Non si può non riconoscere al presidente della Lazio Claudio Lotito un’assoluta coerenza. È stato il primo a dire che il campionato si doveva terminare e ora gran parte delle società professionistiche condividono il suo parere. Adesso chiede, anzi continua a chiedere, la ripresa immediata degli allenamenti. Lotito, pur riconoscendo la gravità della crisi pandemica e i rischi per la salute dei suoi dipendenti, sottolinea tre cose.
I giocatori non sono lavoratori qualunque perché possono beneficiare di un costante controllo medico. In centri sportivi come quello della Lazio, a Formello, non ci sarebbero rischi di sovraffollamento o di non rispetto delle distanze. Infine i calciatori, per la loro peculiare attività, hanno bisogno di mantenere un costante allenamento per svolgere la propria professione. Uno stop dell’attività fisica prolungato per due o tre mesi rischia di mettere a repentaglio la salute dei calciatori esponendoli al rischio di gravi infortuni.

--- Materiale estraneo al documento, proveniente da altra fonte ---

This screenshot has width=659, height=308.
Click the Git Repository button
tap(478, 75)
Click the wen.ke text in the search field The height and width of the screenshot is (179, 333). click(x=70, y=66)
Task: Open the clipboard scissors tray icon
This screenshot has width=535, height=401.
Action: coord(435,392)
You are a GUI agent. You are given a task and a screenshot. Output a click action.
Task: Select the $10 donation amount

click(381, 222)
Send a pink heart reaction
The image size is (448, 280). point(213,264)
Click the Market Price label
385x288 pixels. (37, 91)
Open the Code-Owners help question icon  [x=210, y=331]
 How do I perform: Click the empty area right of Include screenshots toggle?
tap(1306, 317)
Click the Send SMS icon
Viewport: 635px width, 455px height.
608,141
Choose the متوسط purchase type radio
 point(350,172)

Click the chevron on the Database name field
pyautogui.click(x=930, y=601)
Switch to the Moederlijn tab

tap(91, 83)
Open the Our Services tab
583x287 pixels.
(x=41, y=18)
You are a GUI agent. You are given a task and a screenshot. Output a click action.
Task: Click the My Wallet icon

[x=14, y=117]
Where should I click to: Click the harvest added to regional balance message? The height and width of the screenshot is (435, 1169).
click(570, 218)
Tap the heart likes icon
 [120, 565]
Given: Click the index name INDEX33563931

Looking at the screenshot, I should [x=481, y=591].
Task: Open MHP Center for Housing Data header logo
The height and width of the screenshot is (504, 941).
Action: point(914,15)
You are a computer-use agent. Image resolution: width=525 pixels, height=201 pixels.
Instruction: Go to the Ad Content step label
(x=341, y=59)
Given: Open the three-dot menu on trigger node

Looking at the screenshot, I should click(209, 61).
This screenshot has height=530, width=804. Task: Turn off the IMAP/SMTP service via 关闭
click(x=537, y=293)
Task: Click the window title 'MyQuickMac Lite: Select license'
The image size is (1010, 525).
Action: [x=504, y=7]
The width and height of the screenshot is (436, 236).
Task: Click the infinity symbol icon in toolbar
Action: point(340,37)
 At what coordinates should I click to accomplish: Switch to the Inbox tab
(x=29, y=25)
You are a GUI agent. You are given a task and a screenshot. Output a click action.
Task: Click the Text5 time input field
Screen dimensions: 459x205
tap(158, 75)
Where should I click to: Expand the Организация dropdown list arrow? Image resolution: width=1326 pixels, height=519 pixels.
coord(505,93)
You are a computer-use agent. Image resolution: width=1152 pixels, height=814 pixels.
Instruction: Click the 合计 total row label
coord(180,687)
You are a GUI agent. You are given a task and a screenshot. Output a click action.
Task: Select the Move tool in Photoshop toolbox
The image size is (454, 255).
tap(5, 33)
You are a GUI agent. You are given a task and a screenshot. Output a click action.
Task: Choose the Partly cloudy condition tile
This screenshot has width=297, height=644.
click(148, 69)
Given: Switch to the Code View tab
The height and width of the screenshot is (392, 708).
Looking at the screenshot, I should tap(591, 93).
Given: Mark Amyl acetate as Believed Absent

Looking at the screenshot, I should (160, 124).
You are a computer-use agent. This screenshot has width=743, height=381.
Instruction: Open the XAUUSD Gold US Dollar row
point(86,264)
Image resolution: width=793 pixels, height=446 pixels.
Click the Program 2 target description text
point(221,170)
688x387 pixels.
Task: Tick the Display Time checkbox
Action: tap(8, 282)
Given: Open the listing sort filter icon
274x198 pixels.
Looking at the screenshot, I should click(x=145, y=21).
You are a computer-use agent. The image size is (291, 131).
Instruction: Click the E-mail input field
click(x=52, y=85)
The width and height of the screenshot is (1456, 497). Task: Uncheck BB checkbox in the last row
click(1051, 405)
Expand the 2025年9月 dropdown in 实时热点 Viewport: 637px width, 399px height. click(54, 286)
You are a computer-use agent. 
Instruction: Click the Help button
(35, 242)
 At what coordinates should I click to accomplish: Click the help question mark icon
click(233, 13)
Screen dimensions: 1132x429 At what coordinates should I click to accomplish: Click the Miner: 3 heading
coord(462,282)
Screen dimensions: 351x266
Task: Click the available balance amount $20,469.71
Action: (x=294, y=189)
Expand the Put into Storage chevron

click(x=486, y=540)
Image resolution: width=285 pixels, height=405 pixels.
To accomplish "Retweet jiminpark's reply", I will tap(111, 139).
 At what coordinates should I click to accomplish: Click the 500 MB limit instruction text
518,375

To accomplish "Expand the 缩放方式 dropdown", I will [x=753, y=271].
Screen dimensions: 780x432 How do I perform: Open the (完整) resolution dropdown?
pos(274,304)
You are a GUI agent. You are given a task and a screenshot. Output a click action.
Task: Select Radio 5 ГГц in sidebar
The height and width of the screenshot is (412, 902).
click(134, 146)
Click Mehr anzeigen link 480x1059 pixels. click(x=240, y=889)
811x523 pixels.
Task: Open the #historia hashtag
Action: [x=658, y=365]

Argomentazioni non certo prive di fondamento. Ma, nelle drammatiche conseguenze sul piano economico della pandemia, i problemi si sommano e non si elidono. Dunque se ripartissero gli allenamenti che senso avrebbe il taglio degli stipendi? Tema che continua a infiammare il dibattito nel mondo del calcio. Non ci vuole un giuslavorista per capire che l’allenamento è parte integrante del lavoro di un calciatore. Ma facciamo un po’ di conti.
L’ultima partita ufficiale in Serie A si è disputata domenica 8 marzo (il posticipo Juventus-Inter a porte chiuse). Gli allenamenti sono stati sospesi in tutta Italia nel giro di una settimana. Dunque se ricominciassero gli allenamenti, ad esempio dopo Pasqua, i giocatori non avrebbero lavorato per un mese soltanto. A questo punto sorge un quesito. Se i giocatori tornano al lavoro, cioè si allenano, non dovrebbe esserci nessun taglio degli stipendi. Si potrebbe solo ragionare sugli emolumenti delle quattro settimane di totale inattività tra marzo e aprile. Una decisione è interdipendente all’altra.
A dare credibilità alla richiesta di Lotito anche il fatto che prima o poi il governo dovrà varare la cosiddetta “fase due”. Ovvero riaprire gradualmente le attività economiche per non affondare definitivamente l’Italia. Nel caso si arrivasse a questa svolta, peraltro attesa dopo Pasqua (numeri della tragedia coronavirus permettendo), il calcio potrebbe rientrare nelle attività per le quali è consentito il ritorno al lavoro. Per la soddisfazione di Lotito ma anche della maggior parte dei calciatori. Per loro non ci sono in ballo solo stipendi o valori di mercato ma anche e soprattutto l’integrità atletica.